==== SUPPLIED MATERIAL ====

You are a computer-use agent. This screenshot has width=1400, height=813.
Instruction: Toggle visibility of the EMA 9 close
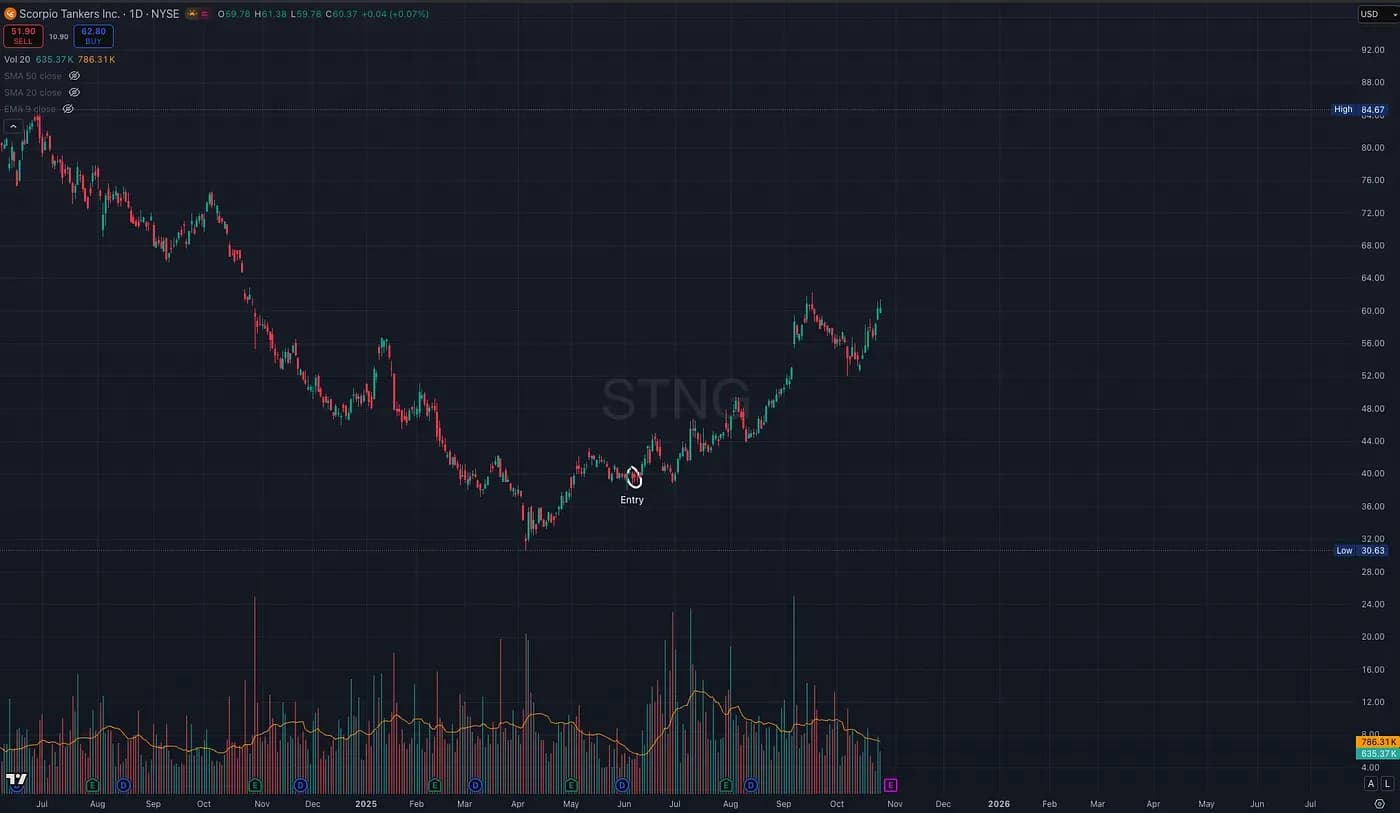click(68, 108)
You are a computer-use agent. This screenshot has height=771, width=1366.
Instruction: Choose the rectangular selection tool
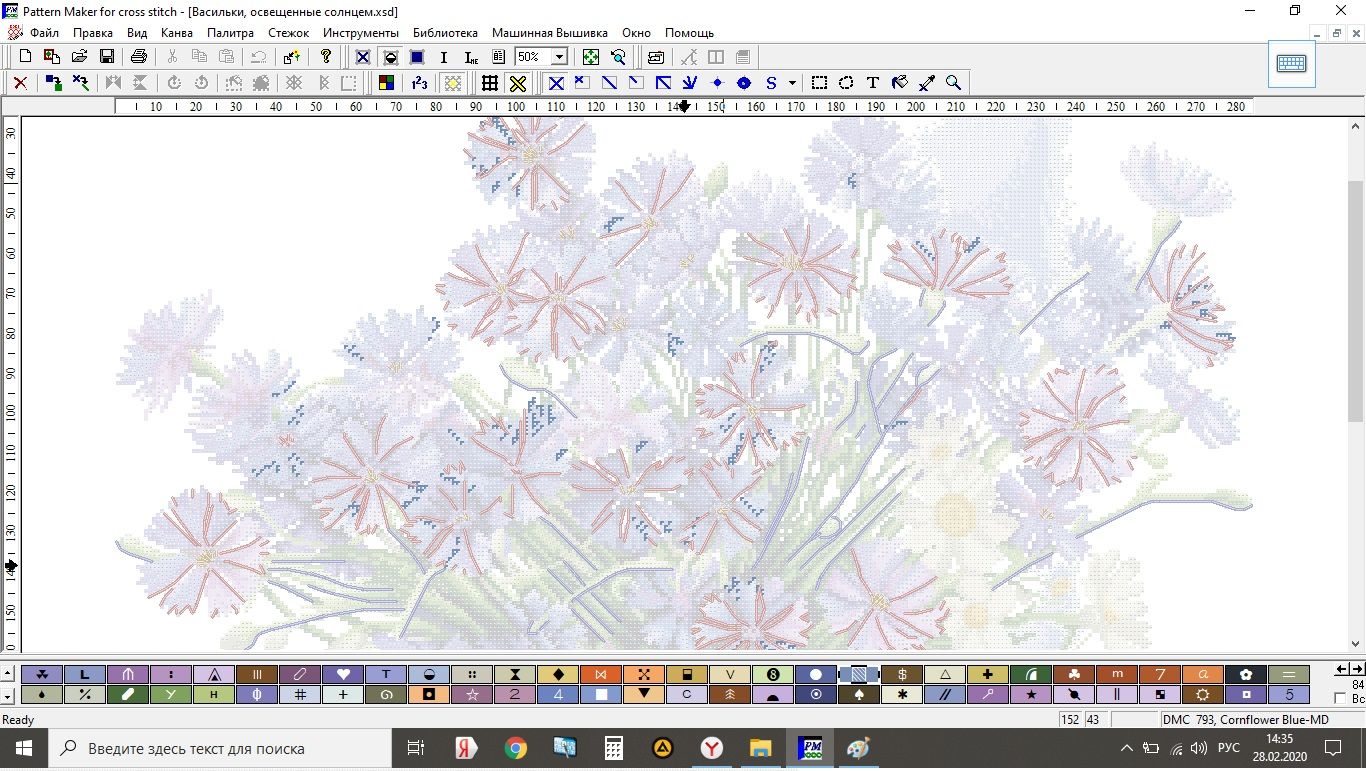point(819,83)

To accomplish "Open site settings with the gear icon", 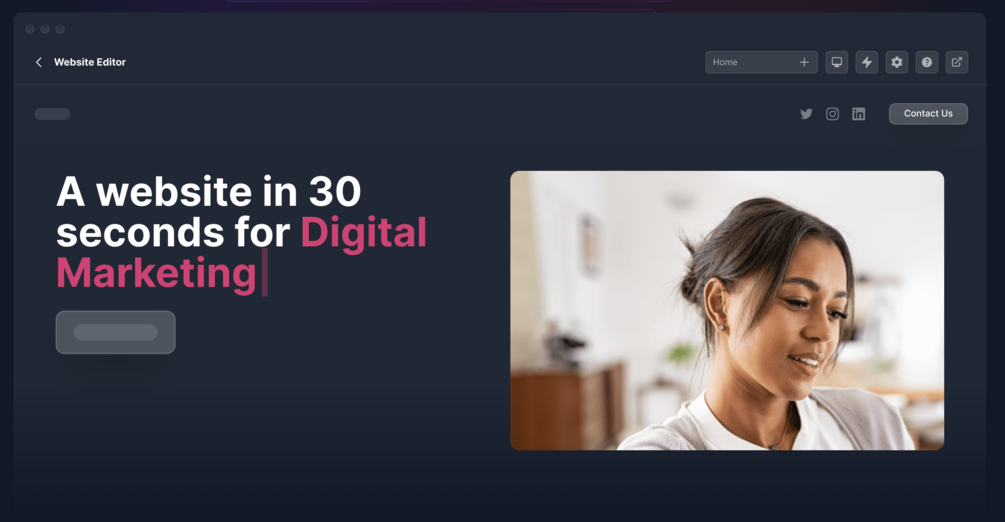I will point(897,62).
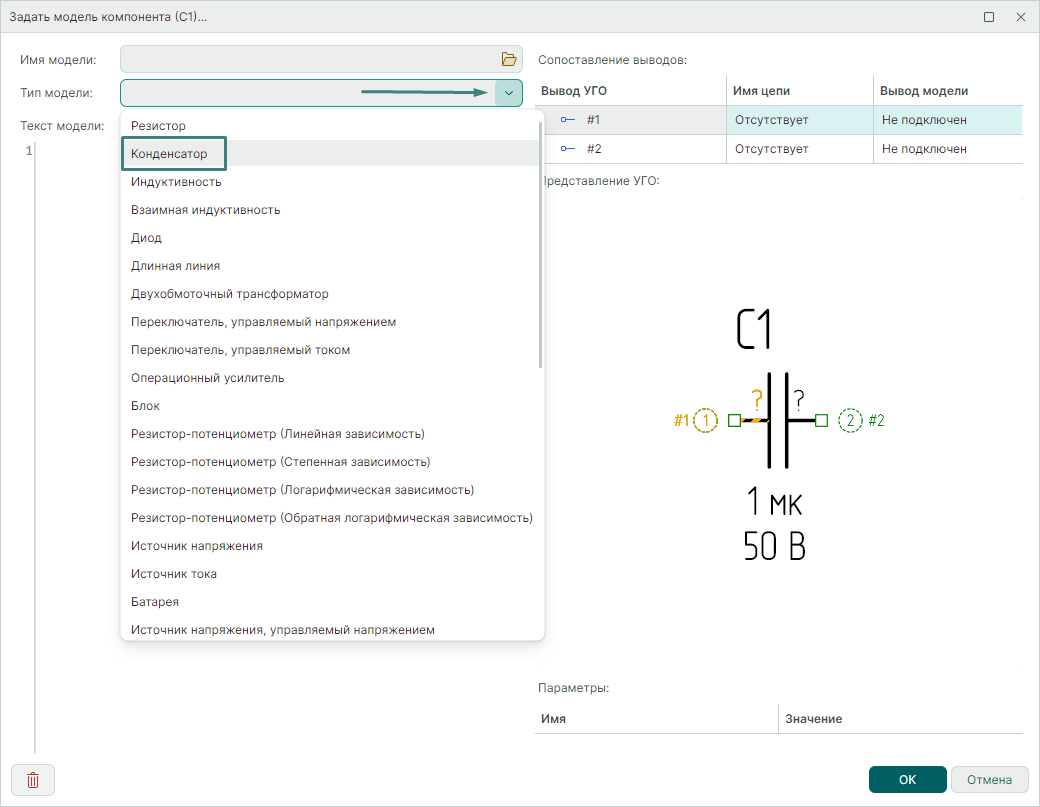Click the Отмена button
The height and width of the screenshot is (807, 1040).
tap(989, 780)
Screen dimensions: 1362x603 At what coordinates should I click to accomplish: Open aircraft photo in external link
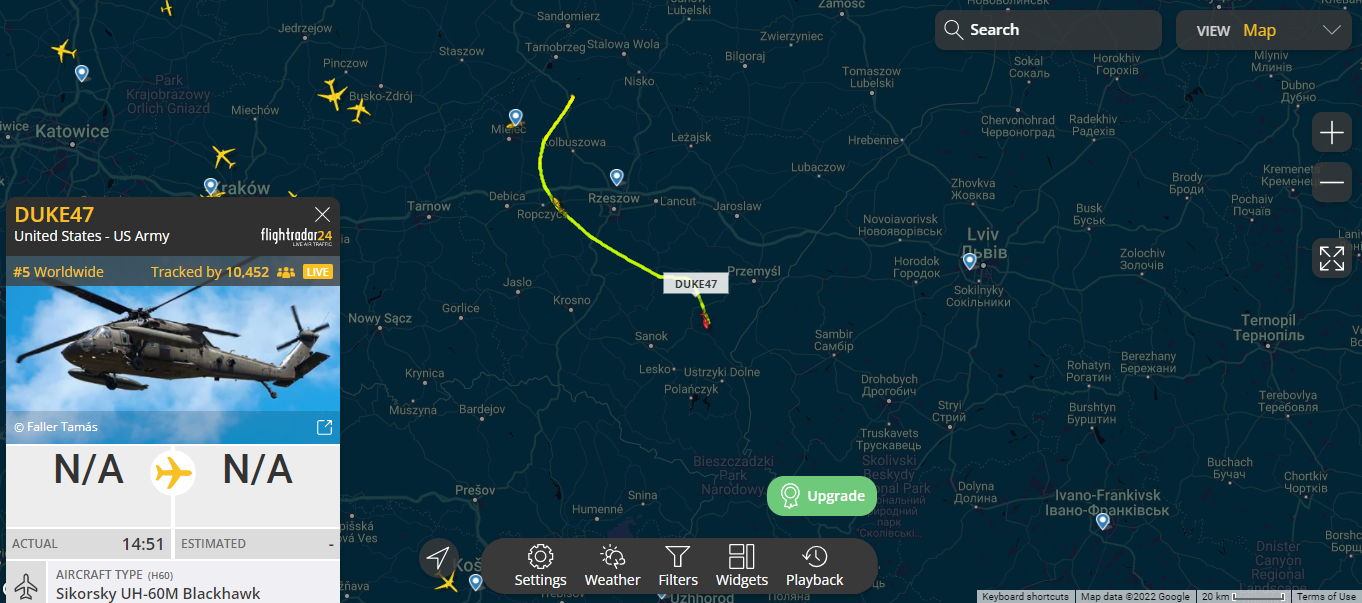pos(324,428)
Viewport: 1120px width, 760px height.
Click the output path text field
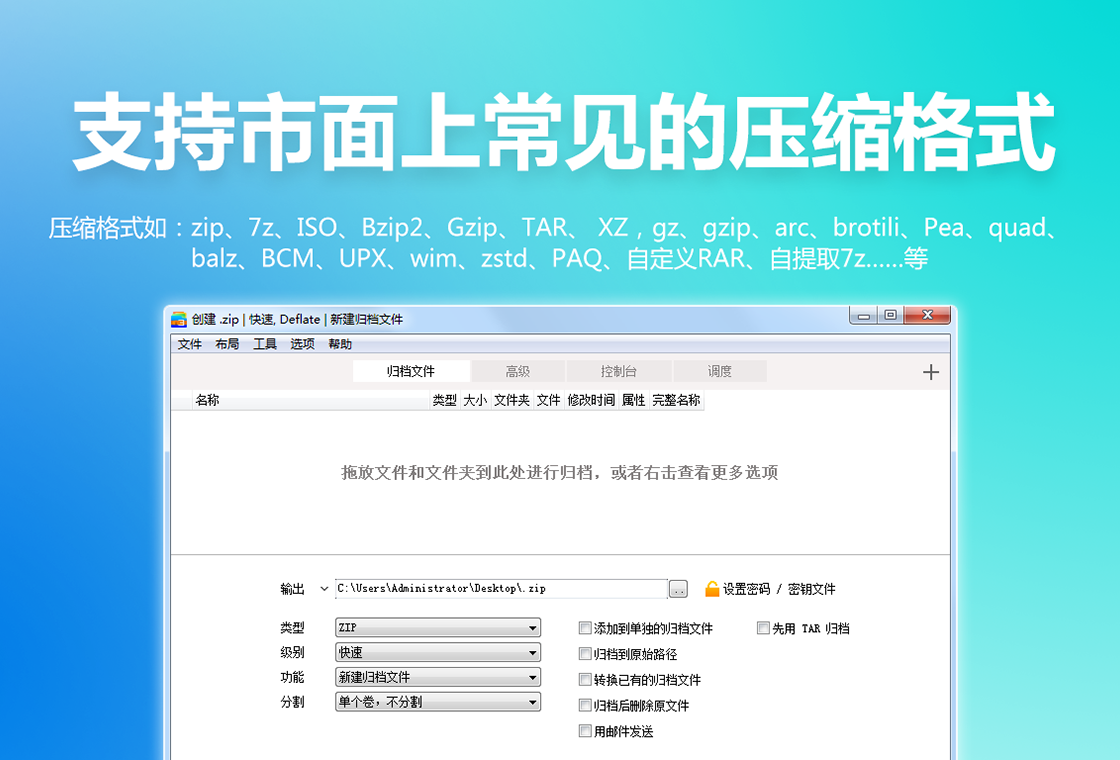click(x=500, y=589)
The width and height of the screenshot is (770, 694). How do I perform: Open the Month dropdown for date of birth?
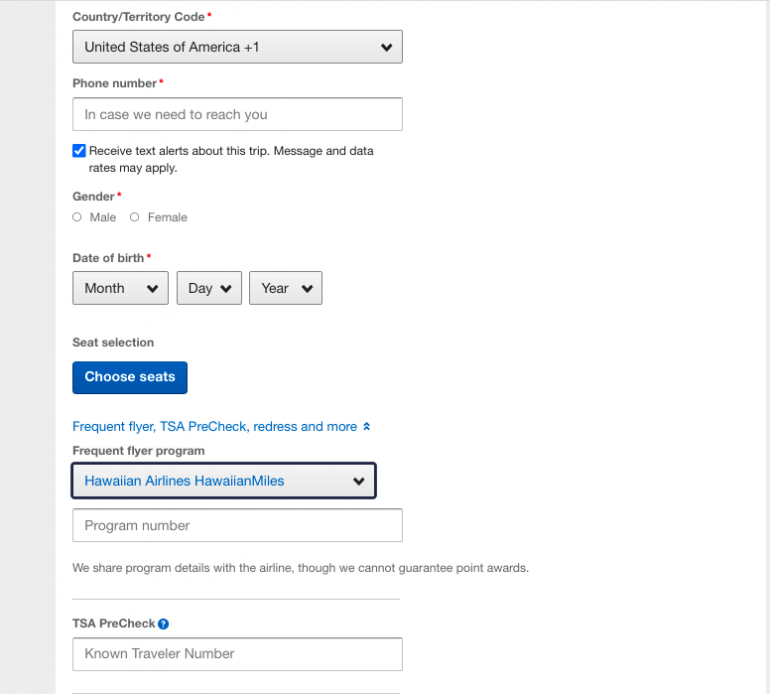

====

WORK REQUEST: The answer should be only the number of lines in the data that include "agent".

SOLUTION TO THIS TASK: 2